As the political battle over building a wall along the border between the United States and Mexico continues to rage, a "hugging ceremony" was held at a bridge connecting the two countries.
Just a few miles away, a diverse and festive crowd lined the streets of Laredo, Texas, on Saturday to watch the annual Washington's Birthday Parade.
Now in its 122nd year, the parade is the oldest one in the United States to honor the nation's first president, George Washington, according to the Washington's Birthday Celebration Association, the organizer of the event.
Dating back to 1898, besides the parade on Saturday, the celebration includes a series of events that kicked off in late January: a carnival, a lavish pageant, an air show and a fireworks display.
Thousands of people on Saturday gathered on sidewalks and in bleachers erected along Laredo's downtown streets as colorful floats, energetic marching bands, dancing cheerleaders and others made their way along the parade route.
"This celebration is an important cultural event for our city and represents all that is good about our wonderful and diverse community," Laredo Mayor Pete Saenz said in a statement ahead of the event.
In the early minutes of the nearly three-hour long parade, as the procession took a pause, Saenz presented a key of the city to Princess Pocahontas, a traditional presentation that dates back to Laredo's inaugural celebration. Now portrayed by a local high school student, the original princess is credited with acting as a peacemaker between local Indian tribes and earlier city residents back in 1898, according to celebration organizers.
"This is where we highlight Laredo," the smiling mayor said to local television cameras as he handed over the key to the princess.
Earlier in the day, Saenz, a staunch supporter of promoting international trade through Laredo, attended the International Bridge Ceremony, along with speaker of the U.S. House of Representatives, Nancy Pelosi. Also attending was U.S. Rep, Henry Cuellar, a fellow Democrat who represents Laredo and the surrounding area, and Texas Secretary of State David Whitley.
Witnessed by politicians and visitors, two children from the United States and two from Mexico dressing in traditional costumes walked to the center of the bridge where the border lies, hugging and exchanging national flags. The touching moment draw applauses and cheers from the crowd.
The massive span where the ceremony took place is one of several bridges that crosses over the Rio Grande River, connecting Laredo and its sprawling population of about 250,000 residents, and Mexico.
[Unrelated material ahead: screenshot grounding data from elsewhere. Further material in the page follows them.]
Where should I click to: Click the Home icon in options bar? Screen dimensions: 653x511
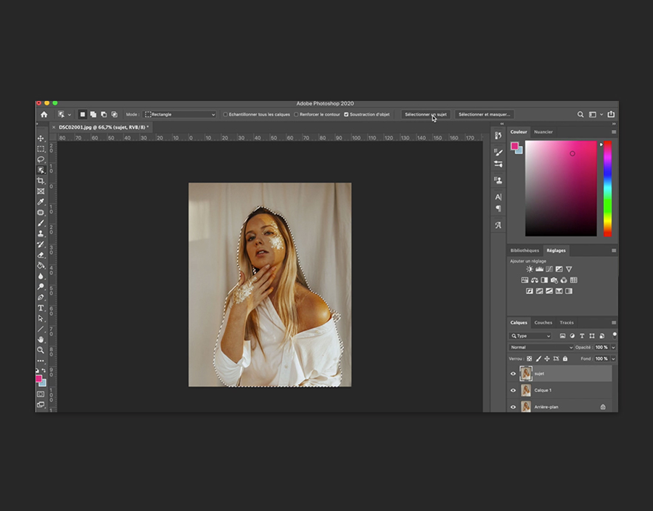click(x=44, y=115)
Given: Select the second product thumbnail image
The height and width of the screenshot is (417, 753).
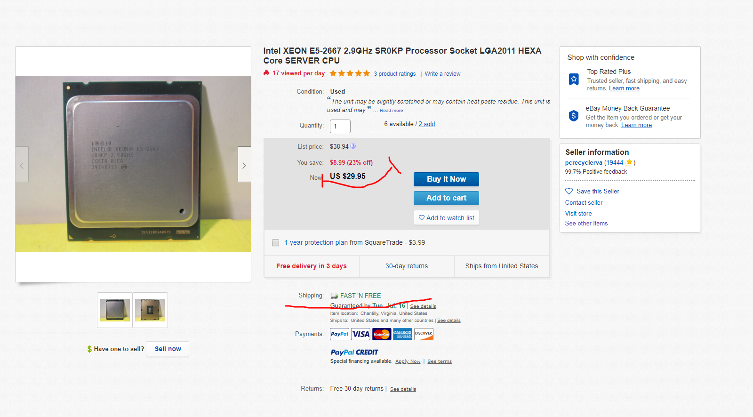Looking at the screenshot, I should pyautogui.click(x=150, y=310).
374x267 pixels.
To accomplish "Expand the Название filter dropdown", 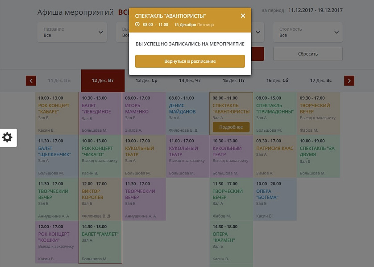I will pos(72,32).
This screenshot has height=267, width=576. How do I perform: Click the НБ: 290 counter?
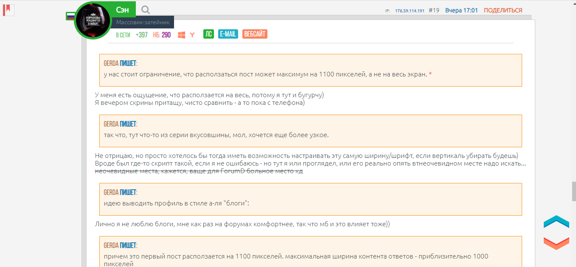coord(162,35)
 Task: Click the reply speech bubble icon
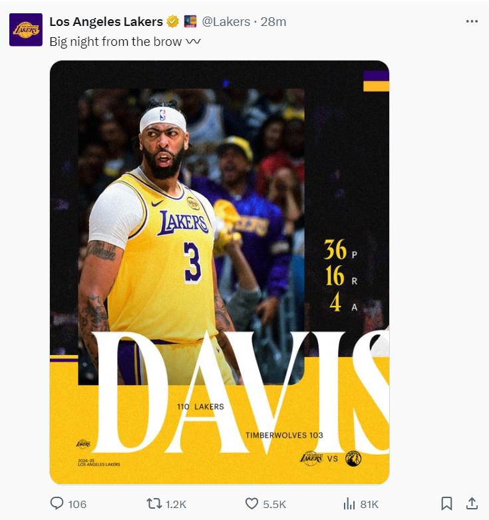tap(57, 503)
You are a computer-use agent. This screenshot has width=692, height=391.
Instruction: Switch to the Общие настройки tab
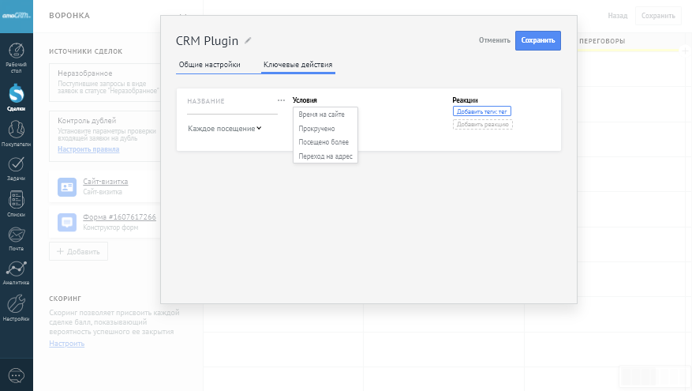tap(210, 65)
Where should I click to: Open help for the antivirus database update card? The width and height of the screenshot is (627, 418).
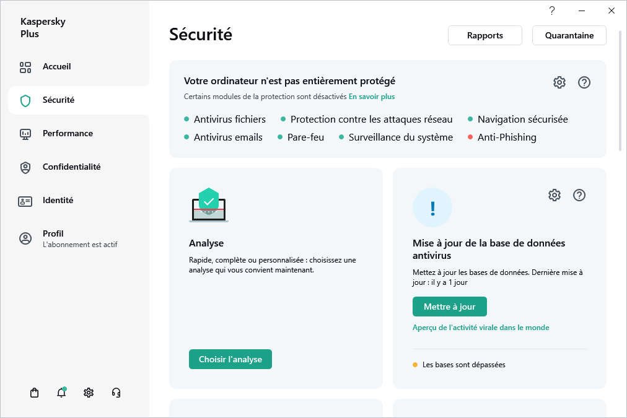click(579, 195)
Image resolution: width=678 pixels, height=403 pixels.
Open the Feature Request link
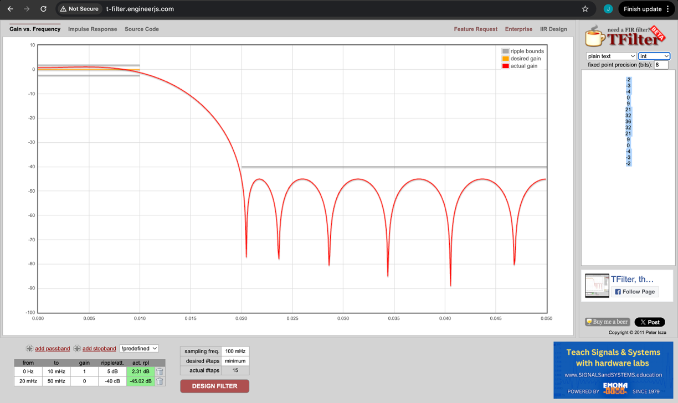pyautogui.click(x=475, y=29)
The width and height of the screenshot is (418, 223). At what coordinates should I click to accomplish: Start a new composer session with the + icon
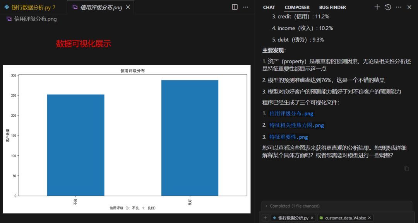[x=377, y=7]
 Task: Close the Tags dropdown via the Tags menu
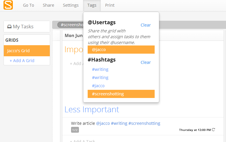[92, 5]
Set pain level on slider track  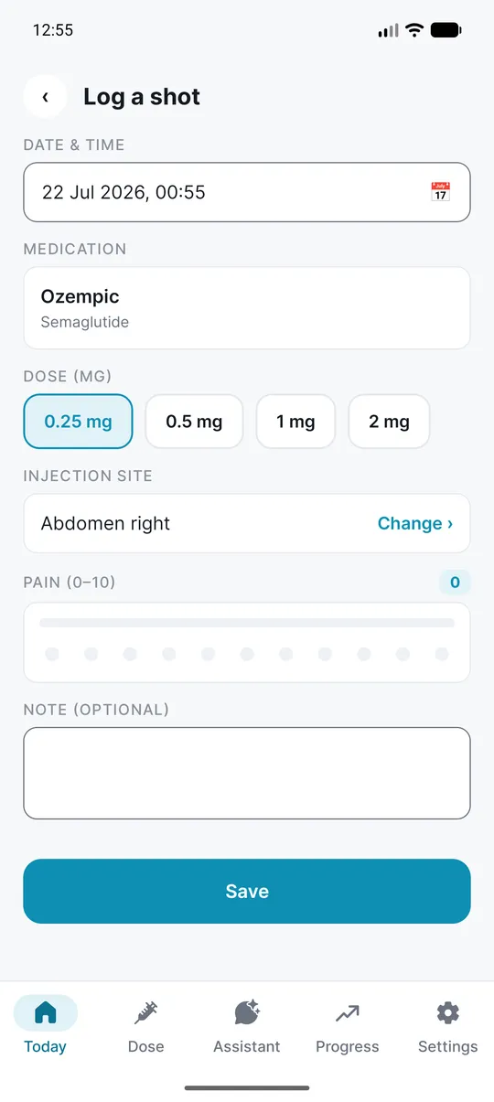click(247, 623)
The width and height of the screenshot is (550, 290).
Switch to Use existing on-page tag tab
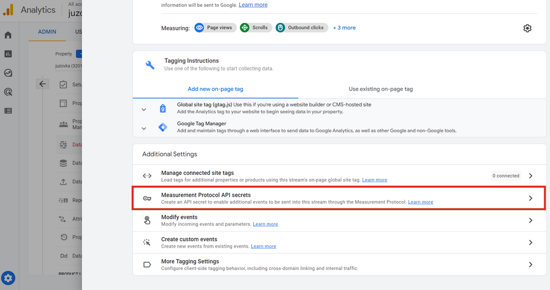tap(380, 89)
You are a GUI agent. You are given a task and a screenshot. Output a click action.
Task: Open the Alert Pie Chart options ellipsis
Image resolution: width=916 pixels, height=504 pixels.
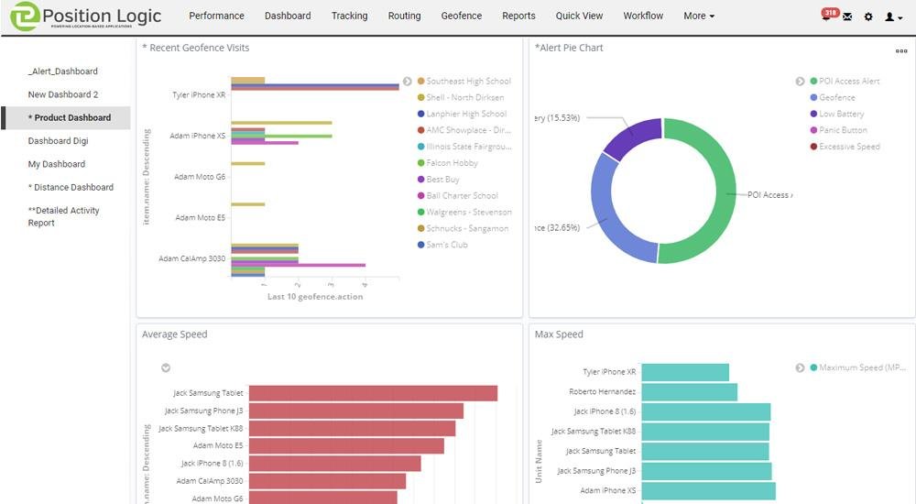coord(901,51)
In all, more than 2.5 million trucks passed between Laredo and Mexico in 2017, according to the Laredo Economic Development Corporation. And overall, 557 billion U.S. dollars worth of imports and exports were transported through Laredo, making the Port of Laredo the No. 1 inland port along the southern border, and the second busiest port overall in the United States, trailing only Long Beach, California.
With Mexico being just on the other side of the Rio Grande, as expected, the nation is Laredo's leading trading partner. China ranks number two.
The mayor of Laredo noted the region's patriotic fervor, along with its Hispanic roots.
"It symbolizes our patriotism and given that we're primarily a Hispanic or Mexican Americans, we've developed a tradition of celebrating George Washington, the first president of the United States, and do it in such a glorious way," Saenz told Xinhua.
Robert Carranco, a local resident who was born and grew up in Laredo, told Xinhua that the Washington's Birthday Celebration is very important for the people of Laredo.
"It's very important. And it's something that brings everyone in Laredo out together," he said.